The first one is his participation with UTV’s latest youth movement called Ungli Utao Bindaas, that aims to encourage youth to vote in the forthcoming elections. The UTV Bindass movement also plans to take issues like global warming and corruption to the youth and initiate a change.
So what prompted him to take up the above cause? “Two reasons,” he shoots. “One is because of my long association with UTV. I was very honoured when Ronnie Screwvala approached me for this drive. Also, I believe I have a strong connect with the youth. I come from a middle-class family and somewhere they see a connection,” he says.
But while it is important to vote, does he believe we have the kind of political candidates whom we’d like to see leading out country? “That’s an important question. What is interesting is that through their website, UTV is recommending some names of candidates after checking on their credentials. So you at least won’t have people with criminal background and so on,” he says. On whether the drive will also encourage youngsters to be part of the change by joining politics, he says, “Er…we’d like to take one step at a time. So the initiative this time around is to get as many youngsters to vote.”
Somewhere John’s eagerness to attach himself to a worthy cause is reflected in his choice of films and filmmakers as well, where in spite of his career never really being exactly secure, he has supported directors like Anurag Kashyap and Nagesh Kukunoor. He didn’t resent the backlash that came to him after No Smoking and instead backed Kashyap. Today, the director has vindicated himself with Dev D, how does that feel, “I have always taken chances, even when the need to take them was not perceived at all. After Dev D, I’m in a ‘I told you so…’ phase. Now I have people who tell me that they saw No Smoking and it wasn’t bad at all. There’s renewed interest for the film and all I tell them is “I told you so’,” he says.
There was recently talk about Anurag and him coming together for another film called Bombay Velvet. “Anurag and I will work with each till the last day of our lives. Bombay Velvet is a very exciting film…it’s still in the planning stages though,” he informs us.
His last film, Dostana where he flaunted his oh-so-sexy body had the nation swooning over his looks. While the film reiterated the fact that John is indeed one of the country’s hottest man, it did nothing for him as the actor. In fact, his pin-up boy image seems to be working against him in some ways. Ask him this and he accedes, “You know, when Karan offered me Dostana, I asked him precisely this. I said, ‘People already think of me in a certain way and this is only going to reinforce that perception’ That’s when Karan said, ‘But cinema is all about body and face. Acting is a visual medium. Looks are always going to come in your way, so use it to your advantage and gradually you can take on stronger roles and make a mark as an actor’ So I’m not going to fight my pin-up boy image and honestly, I don’t have a problem with it,” he says.
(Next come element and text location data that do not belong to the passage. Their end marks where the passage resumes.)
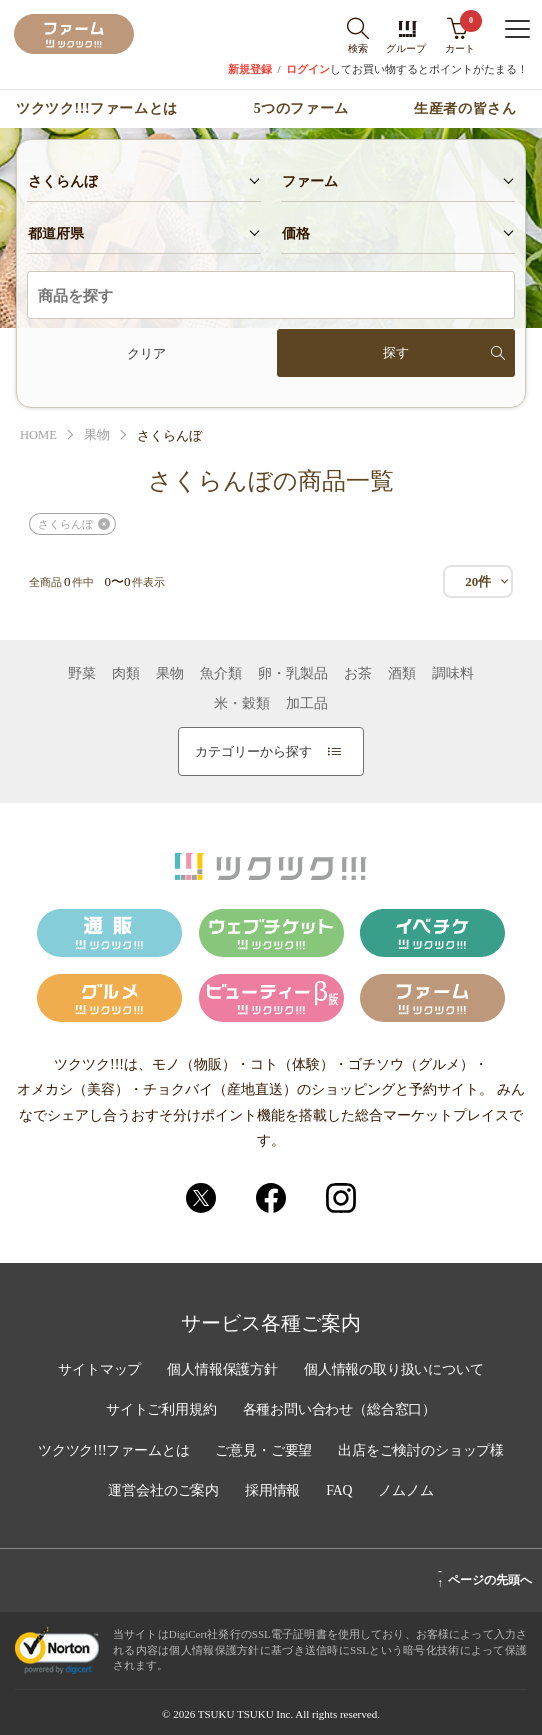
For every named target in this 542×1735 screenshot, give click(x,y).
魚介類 (221, 674)
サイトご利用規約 (160, 1411)
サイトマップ (98, 1371)
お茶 (358, 674)
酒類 (402, 674)
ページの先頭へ (484, 1577)
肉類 (126, 674)
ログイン (308, 69)
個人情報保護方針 (222, 1371)
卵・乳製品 (293, 674)
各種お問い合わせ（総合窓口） (340, 1411)
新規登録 (250, 69)
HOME (39, 435)
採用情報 (273, 1491)
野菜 (82, 674)
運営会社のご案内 (163, 1491)
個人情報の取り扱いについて (395, 1371)
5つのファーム (301, 109)
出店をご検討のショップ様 (423, 1451)
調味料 (453, 674)
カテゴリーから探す (268, 751)
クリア (146, 353)
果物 (98, 435)
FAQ (340, 1491)
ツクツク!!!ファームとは (96, 109)
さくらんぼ (65, 524)
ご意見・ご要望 (264, 1451)
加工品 (307, 704)
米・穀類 (242, 704)
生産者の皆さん (465, 109)
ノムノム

He takes the opportunity to emphasis another point about male looks. “I think it’s great that women are noticing how good or bad men are looking. For ages now, we’ve had the men who make statements like ‘Oh, she doesn’t look perfect.’ These standards of looks are forever applied to the women. What about the men? It’s time the women expected more from them too,” he says.
Men are not going to like him too much for saying this… “The advantage I think I have is that I connect with the men as much as I do with the women. Unlike regular male models who bring in a
certain arrogance to the screen with a ‘you can’t look like me, so just watch’ attitude, I have always appeared like a normal guy. So I think most men, let’s say 99 per cent of the men relate to me,” he says. We agree!
Turning to his films, what are his hopes from his next, Aashayein? “I can tell you about my next release, New York, which is a very strong film. It’s a film I believe in, just like I did with Taxi No 9211, No Smoking, Water and Kabul Express. This is arguably my best performance and it has me, Neil (Nitin Mukesh) Katrina (Kaif) and Irrfan –the ultimate star,” he tells us.
But what’s happening to Nagesh Kukunoor’s Aashayein? The film landed in court, when Anil Ambani’s Reliance Big Pictures --- who had paid producers Precept an advance for the film’s rights --- alleged that the story-line was changed mid-way. But recently, there was news of the film being cleared by the court but John’s response hardly sounds positive. “You know, about Aashayein, Nagesh just yesterday smsed me as said, ‘I’m going all over the film again and it is beautiful’ No matter what the world thinks about Aashayein, I stand by Nagesh,” he says, clearly hinting that things are not looking too good for the film even now.
This seems to be one of John’s qualities, that of standing by his friends in their hour of need. “I believe it’s easy to stand by successful people, it’s more difficult to stand by those who are talented and not that successful. By principle, I always stand by people once I put my faith in them,” he says.